To do: Using the records that appear below, write out exactly the lines from the one with "Screen dimensions: 1219x1745" through the one with "Sort by Gösterim BGBM'si column header", keeping both end lines.

[Pixel coordinate grounding data]
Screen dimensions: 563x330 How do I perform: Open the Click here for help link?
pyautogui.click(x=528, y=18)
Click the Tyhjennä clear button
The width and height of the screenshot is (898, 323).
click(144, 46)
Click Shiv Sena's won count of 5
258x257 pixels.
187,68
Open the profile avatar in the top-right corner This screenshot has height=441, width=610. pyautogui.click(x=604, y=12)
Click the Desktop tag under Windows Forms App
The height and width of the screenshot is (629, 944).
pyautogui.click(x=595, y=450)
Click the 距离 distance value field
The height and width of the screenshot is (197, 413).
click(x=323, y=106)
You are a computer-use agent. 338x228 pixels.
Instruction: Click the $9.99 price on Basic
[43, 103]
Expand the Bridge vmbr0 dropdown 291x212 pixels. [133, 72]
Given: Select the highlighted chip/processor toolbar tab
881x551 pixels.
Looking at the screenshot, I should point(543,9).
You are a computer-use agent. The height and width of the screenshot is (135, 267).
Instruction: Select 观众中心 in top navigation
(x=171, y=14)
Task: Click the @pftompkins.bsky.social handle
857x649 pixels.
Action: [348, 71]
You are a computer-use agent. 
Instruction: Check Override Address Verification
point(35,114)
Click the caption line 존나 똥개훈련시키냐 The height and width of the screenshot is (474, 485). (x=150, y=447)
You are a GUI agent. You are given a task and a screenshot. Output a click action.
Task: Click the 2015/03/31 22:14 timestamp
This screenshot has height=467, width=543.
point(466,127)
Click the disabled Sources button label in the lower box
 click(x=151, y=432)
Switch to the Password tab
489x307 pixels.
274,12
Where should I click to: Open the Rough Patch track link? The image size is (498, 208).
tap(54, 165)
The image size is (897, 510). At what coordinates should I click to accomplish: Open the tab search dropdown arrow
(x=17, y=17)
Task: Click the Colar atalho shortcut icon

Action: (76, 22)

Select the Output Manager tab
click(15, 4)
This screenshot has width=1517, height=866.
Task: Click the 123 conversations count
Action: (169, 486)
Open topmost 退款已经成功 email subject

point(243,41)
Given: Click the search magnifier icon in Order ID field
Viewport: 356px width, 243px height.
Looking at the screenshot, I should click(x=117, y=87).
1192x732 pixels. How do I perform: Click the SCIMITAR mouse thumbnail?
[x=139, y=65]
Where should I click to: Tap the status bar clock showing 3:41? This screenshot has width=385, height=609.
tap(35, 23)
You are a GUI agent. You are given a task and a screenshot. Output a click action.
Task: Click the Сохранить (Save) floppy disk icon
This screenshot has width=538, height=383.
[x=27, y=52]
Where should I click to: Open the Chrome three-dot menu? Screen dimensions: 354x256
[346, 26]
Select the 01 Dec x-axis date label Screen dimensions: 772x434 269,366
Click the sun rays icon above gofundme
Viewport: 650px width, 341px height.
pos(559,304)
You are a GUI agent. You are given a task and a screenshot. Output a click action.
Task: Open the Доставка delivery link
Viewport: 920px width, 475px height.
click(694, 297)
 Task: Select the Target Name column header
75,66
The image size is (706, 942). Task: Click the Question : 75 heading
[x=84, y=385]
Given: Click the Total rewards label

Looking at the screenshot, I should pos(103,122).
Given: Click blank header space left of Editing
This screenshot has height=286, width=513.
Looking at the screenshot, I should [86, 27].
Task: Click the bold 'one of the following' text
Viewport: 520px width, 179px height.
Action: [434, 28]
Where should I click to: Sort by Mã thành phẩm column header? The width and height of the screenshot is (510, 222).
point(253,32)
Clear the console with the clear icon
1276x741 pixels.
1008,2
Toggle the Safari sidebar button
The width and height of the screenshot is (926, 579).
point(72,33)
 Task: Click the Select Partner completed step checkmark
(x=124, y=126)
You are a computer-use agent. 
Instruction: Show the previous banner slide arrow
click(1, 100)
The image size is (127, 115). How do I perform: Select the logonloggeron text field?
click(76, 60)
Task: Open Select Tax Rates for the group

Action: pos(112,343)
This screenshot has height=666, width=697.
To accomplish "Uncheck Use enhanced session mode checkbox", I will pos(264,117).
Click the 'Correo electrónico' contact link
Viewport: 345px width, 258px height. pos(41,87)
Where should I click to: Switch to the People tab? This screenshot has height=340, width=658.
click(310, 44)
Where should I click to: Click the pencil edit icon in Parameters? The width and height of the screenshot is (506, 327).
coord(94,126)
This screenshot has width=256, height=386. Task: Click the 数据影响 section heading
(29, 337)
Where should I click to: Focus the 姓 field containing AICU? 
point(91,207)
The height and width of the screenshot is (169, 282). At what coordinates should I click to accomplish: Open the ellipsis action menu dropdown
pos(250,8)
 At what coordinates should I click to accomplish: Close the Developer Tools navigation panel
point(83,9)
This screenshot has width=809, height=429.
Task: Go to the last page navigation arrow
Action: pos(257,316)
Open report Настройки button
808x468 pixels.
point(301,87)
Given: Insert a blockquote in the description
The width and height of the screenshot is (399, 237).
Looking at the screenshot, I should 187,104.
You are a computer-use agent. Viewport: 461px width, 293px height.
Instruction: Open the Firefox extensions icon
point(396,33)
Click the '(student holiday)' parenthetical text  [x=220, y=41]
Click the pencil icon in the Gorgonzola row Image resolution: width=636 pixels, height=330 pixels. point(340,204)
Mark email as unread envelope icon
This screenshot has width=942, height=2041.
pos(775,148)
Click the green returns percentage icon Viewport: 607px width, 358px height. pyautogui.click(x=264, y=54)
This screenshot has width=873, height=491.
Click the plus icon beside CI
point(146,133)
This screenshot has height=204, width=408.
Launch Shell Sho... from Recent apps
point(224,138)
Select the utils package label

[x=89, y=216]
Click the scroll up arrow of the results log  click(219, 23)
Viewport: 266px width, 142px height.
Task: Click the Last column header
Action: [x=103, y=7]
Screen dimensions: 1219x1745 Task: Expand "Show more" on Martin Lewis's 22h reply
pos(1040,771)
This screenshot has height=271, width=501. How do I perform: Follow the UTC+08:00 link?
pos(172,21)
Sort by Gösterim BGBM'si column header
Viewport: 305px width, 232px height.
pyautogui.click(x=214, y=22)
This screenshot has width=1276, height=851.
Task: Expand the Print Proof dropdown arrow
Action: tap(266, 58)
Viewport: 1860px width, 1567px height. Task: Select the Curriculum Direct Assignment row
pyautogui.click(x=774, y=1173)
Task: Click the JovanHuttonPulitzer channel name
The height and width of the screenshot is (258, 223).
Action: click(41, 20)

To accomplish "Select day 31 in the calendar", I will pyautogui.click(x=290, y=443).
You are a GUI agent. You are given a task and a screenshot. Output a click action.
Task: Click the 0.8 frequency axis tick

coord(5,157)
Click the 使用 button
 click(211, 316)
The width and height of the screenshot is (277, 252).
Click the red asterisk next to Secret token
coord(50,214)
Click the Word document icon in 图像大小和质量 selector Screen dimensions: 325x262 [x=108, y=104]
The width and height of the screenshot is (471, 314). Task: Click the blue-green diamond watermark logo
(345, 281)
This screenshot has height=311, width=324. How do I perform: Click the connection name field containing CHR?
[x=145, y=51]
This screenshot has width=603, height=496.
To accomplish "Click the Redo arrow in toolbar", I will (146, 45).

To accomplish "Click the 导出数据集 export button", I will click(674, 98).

Solved problem:
Screen dimensions: 1219x1745 Task: Expand "Show more" on Martin Lewis's 22h reply
pos(1040,771)
This screenshot has height=271, width=501. How do I perform: Follow the UTC+08:00 link?
pos(172,21)
Sort by Gösterim BGBM'si column header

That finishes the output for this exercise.